(Exercise data begins)
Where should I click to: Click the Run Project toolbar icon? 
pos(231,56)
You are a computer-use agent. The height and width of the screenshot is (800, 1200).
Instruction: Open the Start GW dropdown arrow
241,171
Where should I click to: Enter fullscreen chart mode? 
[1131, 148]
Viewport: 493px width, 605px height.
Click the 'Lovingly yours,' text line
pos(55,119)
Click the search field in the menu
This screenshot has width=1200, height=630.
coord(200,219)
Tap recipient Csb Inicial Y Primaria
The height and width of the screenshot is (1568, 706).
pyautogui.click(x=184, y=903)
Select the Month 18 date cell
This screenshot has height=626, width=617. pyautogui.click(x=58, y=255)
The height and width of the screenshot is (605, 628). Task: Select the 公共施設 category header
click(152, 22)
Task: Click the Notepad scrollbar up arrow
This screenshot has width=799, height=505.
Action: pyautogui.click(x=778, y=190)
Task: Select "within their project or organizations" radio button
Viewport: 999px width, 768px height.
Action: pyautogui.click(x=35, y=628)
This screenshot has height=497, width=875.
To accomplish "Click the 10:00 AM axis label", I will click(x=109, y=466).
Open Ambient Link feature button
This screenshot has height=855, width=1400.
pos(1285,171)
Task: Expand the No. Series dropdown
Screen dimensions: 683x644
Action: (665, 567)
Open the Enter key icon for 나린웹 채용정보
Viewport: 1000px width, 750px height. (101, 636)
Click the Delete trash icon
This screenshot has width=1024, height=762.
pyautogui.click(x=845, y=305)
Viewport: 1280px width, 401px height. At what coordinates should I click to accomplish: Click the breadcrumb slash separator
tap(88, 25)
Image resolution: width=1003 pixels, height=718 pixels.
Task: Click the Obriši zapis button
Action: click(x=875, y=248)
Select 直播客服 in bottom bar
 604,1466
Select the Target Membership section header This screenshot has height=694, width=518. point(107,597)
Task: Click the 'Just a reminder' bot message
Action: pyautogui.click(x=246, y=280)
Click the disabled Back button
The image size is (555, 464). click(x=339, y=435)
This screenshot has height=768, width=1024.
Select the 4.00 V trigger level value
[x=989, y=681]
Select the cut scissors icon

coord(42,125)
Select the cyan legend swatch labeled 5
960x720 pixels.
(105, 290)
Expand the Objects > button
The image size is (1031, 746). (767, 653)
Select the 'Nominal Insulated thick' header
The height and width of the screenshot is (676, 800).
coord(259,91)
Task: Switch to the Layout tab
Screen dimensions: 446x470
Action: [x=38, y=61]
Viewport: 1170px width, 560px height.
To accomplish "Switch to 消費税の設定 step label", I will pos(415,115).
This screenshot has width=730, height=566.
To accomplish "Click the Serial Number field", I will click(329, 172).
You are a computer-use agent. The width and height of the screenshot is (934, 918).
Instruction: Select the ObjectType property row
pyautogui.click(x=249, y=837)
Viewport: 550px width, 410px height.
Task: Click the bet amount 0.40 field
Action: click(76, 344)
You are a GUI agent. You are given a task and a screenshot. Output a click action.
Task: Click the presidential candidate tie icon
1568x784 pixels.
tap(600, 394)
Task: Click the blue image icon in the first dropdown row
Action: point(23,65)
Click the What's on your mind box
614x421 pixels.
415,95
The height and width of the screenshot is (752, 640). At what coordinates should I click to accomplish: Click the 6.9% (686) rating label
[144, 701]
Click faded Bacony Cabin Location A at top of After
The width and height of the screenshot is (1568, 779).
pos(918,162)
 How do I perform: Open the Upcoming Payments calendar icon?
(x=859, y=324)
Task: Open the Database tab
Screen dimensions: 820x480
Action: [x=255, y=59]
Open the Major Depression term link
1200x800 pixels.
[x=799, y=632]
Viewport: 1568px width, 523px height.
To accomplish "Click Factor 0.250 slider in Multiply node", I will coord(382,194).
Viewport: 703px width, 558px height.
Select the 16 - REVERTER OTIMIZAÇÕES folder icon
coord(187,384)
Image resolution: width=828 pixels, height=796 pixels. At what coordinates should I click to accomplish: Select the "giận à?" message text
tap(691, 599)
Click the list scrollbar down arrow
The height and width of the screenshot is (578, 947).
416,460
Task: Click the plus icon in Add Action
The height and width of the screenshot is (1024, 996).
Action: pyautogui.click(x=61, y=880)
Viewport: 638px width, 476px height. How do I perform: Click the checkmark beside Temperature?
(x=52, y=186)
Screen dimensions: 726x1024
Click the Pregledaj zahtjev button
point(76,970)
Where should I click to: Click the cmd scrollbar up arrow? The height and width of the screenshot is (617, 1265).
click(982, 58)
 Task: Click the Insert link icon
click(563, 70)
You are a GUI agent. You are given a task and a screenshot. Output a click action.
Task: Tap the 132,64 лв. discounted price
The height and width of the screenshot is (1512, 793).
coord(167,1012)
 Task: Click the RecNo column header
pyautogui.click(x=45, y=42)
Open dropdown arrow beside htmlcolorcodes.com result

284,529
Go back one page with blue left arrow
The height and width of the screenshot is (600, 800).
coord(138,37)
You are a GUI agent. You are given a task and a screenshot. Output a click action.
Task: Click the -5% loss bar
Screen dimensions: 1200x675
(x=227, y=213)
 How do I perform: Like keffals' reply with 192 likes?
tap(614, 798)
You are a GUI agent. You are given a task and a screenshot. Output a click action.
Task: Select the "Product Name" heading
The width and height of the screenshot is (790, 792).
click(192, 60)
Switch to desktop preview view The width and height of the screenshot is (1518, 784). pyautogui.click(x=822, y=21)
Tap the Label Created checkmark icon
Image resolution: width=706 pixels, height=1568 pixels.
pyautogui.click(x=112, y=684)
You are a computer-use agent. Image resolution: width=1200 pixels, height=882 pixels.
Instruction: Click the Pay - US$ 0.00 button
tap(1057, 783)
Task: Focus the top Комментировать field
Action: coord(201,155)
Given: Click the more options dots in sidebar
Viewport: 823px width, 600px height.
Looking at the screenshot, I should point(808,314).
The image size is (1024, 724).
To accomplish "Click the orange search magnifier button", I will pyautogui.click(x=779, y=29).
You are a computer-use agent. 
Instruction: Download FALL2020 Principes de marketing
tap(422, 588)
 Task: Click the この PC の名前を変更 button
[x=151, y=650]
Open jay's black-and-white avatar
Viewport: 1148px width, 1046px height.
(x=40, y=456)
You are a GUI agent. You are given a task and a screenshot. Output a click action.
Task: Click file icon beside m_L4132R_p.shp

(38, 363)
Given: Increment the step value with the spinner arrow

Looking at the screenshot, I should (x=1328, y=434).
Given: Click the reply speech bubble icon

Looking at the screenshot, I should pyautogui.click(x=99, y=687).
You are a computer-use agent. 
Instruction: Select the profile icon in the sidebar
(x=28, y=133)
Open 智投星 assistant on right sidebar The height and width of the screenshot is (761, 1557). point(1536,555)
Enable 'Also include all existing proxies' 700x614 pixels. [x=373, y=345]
(Exercise data ends)
● **What to do**: Copy each line of the listing that includes "Switch".

● **Task response**:
Task: Switch to the Layout tab
To accomplish "Switch to 消費税の設定 step label", I will pos(415,115).
Switch to desktop preview view The width and height of the screenshot is (1518, 784). pyautogui.click(x=822, y=21)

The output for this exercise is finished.